------ PROVIDED MATERIAL ------

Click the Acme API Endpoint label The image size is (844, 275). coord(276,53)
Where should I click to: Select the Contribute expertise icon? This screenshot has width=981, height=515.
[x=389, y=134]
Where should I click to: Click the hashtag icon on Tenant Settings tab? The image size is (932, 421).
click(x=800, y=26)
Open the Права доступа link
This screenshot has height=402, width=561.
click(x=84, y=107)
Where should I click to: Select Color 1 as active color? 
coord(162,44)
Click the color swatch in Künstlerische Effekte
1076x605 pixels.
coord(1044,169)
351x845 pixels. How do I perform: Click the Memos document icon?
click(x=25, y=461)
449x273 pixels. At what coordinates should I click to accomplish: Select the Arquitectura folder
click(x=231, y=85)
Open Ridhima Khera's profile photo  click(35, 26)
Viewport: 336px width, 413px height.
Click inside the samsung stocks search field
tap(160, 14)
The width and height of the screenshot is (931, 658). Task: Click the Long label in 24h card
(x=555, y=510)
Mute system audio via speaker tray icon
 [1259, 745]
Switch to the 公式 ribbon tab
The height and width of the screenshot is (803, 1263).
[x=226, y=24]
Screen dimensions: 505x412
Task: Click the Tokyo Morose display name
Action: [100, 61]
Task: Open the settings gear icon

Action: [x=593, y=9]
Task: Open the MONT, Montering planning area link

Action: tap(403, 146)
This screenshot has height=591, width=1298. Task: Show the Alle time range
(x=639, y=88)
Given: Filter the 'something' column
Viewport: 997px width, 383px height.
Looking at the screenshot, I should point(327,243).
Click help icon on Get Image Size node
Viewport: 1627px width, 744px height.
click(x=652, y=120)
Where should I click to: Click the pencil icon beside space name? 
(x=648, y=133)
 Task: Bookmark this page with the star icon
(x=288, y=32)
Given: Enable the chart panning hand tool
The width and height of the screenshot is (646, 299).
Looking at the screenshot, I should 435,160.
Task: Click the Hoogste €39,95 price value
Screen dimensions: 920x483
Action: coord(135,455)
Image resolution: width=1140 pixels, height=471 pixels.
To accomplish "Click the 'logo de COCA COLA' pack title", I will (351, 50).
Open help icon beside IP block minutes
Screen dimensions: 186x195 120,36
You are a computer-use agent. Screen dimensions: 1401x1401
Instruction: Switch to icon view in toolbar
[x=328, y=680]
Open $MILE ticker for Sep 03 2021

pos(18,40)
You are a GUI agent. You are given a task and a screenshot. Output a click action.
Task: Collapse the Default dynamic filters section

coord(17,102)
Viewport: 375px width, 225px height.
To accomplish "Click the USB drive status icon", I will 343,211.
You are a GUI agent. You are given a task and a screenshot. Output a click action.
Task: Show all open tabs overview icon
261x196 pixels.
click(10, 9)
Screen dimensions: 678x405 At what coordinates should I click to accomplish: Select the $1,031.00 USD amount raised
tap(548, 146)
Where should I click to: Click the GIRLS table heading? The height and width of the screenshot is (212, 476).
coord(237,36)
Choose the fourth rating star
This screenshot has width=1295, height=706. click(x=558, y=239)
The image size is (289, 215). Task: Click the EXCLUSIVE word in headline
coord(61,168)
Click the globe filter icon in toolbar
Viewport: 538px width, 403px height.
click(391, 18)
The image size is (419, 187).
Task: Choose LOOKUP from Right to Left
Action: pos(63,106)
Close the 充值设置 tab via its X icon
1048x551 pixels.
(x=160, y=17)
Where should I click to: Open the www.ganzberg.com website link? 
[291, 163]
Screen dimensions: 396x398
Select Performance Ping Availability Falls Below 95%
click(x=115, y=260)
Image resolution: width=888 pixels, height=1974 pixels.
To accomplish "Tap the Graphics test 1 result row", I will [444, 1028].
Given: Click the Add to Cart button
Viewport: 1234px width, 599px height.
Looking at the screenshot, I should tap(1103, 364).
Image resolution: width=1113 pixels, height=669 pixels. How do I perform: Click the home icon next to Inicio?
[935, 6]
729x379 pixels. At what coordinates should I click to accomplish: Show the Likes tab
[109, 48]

------

WHAT IS NEEDED
From the data above, return every line from the line that has "Where should I click to: Click the pencil" up to and including the line that has "Given: Enable the chart panning hand tool", exactly.

SOLUTION TO THE EXERCISE
Where should I click to: Click the pencil icon beside space name? 
(x=648, y=133)
 Task: Bookmark this page with the star icon
(x=288, y=32)
Given: Enable the chart panning hand tool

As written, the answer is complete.